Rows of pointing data
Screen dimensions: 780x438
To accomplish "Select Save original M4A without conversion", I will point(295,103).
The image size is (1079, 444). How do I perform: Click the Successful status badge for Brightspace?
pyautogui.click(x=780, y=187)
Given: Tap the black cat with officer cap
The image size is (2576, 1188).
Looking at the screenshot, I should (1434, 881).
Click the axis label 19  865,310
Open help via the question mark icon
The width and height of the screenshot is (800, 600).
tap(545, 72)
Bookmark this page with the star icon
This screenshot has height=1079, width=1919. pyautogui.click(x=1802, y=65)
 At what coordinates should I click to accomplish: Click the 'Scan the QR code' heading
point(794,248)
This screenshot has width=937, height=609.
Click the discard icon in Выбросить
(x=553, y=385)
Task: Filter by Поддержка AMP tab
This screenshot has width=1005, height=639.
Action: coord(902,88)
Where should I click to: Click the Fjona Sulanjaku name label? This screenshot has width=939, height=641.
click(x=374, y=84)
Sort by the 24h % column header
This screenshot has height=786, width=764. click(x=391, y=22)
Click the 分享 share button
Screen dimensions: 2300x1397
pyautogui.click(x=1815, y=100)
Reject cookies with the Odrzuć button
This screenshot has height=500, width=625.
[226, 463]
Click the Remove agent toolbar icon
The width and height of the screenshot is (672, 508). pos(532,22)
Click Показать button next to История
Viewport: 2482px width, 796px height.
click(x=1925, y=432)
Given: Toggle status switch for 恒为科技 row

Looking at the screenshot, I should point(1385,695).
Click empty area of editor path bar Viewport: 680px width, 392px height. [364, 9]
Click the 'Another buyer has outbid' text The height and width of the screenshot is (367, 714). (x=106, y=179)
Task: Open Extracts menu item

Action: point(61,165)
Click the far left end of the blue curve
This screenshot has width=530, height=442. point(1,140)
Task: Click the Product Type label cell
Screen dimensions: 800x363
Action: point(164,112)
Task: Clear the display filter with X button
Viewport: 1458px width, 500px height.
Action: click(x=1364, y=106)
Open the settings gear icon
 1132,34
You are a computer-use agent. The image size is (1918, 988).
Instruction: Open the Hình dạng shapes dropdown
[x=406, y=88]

▶ _TASK_
In the entries between the lines holding "Given: Toggle status switch for 恒为科技 row" and "Click empty area", inclusive, substitute "breadcrumb bar" for "editor path bar". Return only those lines, with everything else unchanged.

▶ _EXERCISE SOLUTION_
Given: Toggle status switch for 恒为科技 row

Looking at the screenshot, I should point(1385,695).
Click empty area of breadcrumb bar Viewport: 680px width, 392px height. [364, 9]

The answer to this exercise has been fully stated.